I suggest that strategies like this will help us to recognise the sacred as a dimension of our own lives. We hear something of it in the liturgical texts from the Missal. One of the Christmas Prefaces says that the holy exchange that restores our life has shone forth today in splendour. Today! That is, in the here and now, not in some distant there and then. Today you have revealed the mystery of our salvation in Christ as a light for the nations. We pray this text in the full blaze of the summer sun, on the longest days of the year. It is in the context of our Australian Christmas experience that we celebrate our liturgy. Our architecture, our imagery, our music can all draw attention to this context so that we can begin to appreciate that Christ is born for us, and we learn to locate a profound sense of the sacred in our own world and the reality of our own lives.

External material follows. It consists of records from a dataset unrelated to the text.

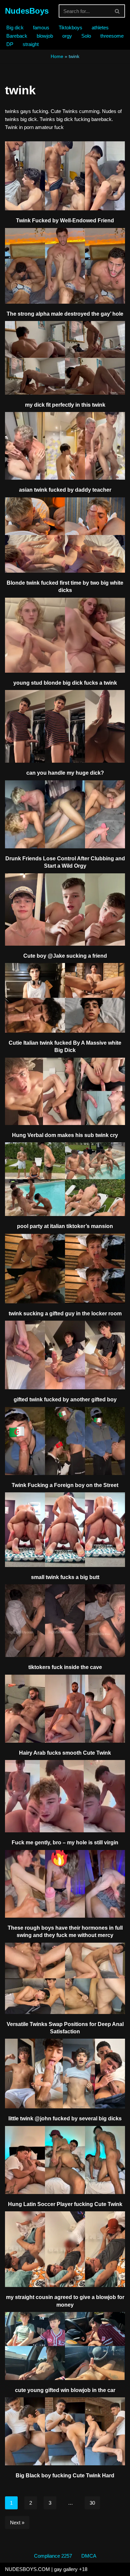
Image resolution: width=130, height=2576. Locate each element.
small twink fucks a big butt (65, 1577)
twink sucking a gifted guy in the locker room (65, 1313)
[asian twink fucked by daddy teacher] (65, 446)
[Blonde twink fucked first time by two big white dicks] (65, 535)
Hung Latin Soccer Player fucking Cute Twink (65, 2204)
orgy (67, 36)
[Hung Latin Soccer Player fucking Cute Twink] (65, 2160)
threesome (112, 36)
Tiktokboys (70, 27)
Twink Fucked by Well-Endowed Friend (65, 220)
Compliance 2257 (53, 2556)
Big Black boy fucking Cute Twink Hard (65, 2475)
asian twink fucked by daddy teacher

Finally, I believe that this same insight may also be uncovered in the casual style of our Christmas liturgy. This style is not antithetical to the sacred. The first of our sacramental signs is the worshipping assembly. This is the first place where we recognise the presence of Christ. Christmas for us falls in the middle of the summer holidays. People come to Christmas Mass from the beach. They are dressed in shorts, T-shirt and sandals. Talk of the ‘light of Christ’ evokes memories of the sun, perhaps the glow of a bit of sunburn and the smell of salt from the ocean. People celebrating Christmas Mass are looking forward to a Christmas day spent with family around the backyard pool with a few kilos of prawns and glass of wine or a frosty beer.


Liturgy does not happen between the pages of a heavy liturgical book. To discover the sacred, we would do well to focus on the context as much as the text, the event as much as the script. Liturgy is the action in the here and now of a real people, who come from and return to an Australian way of life. The incarnation means that Christ is with us in real time.